→ **PROVIDED DATA**
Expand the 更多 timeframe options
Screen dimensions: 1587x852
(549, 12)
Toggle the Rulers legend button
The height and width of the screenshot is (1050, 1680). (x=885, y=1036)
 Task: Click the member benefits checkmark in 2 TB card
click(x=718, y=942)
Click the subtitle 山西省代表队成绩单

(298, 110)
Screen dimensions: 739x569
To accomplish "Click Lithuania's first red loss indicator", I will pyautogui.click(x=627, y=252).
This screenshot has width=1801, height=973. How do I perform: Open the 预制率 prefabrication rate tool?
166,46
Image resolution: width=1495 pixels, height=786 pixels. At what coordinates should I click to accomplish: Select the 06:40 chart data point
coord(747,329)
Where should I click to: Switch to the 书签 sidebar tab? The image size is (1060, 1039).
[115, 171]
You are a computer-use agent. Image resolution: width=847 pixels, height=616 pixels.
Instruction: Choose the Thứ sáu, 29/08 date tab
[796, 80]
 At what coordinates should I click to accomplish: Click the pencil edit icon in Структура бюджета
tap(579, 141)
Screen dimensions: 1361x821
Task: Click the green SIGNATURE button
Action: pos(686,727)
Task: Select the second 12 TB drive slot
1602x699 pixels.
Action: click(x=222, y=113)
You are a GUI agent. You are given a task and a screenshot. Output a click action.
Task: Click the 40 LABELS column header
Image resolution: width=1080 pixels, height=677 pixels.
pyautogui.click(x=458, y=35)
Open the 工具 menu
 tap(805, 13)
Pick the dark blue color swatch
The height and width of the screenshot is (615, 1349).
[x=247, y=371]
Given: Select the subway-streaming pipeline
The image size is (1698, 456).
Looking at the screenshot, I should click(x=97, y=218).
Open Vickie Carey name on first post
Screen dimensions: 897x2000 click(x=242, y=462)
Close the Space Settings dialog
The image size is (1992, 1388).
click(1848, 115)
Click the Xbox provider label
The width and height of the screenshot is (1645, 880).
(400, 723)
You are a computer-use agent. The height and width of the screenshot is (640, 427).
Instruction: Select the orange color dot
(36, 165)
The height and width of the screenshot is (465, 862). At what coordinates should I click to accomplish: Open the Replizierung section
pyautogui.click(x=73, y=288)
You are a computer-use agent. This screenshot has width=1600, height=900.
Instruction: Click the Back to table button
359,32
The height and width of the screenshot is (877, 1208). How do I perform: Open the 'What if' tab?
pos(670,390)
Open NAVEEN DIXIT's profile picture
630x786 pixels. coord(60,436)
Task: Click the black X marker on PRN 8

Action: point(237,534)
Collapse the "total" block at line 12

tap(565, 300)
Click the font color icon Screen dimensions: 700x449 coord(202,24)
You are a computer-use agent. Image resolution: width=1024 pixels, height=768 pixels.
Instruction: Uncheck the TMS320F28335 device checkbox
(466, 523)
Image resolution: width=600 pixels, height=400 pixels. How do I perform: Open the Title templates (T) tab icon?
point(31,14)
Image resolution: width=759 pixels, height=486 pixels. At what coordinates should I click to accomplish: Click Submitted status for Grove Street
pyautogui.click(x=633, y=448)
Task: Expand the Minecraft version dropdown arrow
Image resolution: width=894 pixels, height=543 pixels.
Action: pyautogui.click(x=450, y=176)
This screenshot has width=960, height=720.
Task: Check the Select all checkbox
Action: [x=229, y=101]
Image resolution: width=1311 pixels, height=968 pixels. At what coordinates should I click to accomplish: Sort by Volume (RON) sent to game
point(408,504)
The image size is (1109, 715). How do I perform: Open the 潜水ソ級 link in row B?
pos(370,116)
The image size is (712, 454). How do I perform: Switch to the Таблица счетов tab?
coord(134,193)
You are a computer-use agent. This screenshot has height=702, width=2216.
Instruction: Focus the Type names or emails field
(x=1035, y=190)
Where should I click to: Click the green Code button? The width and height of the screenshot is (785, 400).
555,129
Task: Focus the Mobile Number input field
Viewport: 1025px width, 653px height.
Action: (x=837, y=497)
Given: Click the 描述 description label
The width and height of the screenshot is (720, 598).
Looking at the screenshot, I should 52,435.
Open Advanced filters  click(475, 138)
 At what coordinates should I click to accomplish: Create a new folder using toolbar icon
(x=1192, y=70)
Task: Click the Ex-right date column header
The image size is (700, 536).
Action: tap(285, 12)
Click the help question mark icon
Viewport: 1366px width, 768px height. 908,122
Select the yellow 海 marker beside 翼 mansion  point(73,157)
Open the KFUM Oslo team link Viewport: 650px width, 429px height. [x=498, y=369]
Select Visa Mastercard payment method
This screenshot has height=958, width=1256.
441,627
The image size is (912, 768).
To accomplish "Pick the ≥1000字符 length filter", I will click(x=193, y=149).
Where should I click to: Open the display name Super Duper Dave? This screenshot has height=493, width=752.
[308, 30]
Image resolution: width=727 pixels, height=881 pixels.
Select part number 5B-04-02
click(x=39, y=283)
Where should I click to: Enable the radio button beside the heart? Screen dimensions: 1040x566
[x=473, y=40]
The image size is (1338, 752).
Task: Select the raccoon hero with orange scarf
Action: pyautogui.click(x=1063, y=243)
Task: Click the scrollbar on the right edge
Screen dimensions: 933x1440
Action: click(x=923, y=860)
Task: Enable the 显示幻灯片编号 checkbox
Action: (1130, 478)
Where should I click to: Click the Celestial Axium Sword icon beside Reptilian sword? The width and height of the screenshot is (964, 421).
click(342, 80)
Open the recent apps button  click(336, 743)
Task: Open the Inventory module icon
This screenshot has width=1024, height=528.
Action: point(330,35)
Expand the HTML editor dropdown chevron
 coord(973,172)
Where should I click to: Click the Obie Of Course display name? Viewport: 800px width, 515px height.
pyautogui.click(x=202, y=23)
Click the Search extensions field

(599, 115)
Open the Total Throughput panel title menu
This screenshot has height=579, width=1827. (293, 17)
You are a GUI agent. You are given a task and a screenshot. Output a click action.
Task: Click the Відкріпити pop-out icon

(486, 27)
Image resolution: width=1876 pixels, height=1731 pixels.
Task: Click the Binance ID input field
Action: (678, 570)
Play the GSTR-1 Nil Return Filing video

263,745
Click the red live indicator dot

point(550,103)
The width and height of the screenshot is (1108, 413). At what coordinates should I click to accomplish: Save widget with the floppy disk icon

→ **HOW TO COMPLETE THIS TASK**
Please reproduce, exactly as they appear above, the lines from the line containing "At what coordinates should I click to accomplish: Create" up to and including the line containing "Select the yellow".

→ **EXERCISE SOLUTION**
 At what coordinates should I click to accomplish: Create a new folder using toolbar icon
(x=1192, y=70)
Task: Click the Ex-right date column header
The image size is (700, 536).
Action: tap(285, 12)
Click the help question mark icon
Viewport: 1366px width, 768px height. 908,122
Select the yellow 海 marker beside 翼 mansion  point(73,157)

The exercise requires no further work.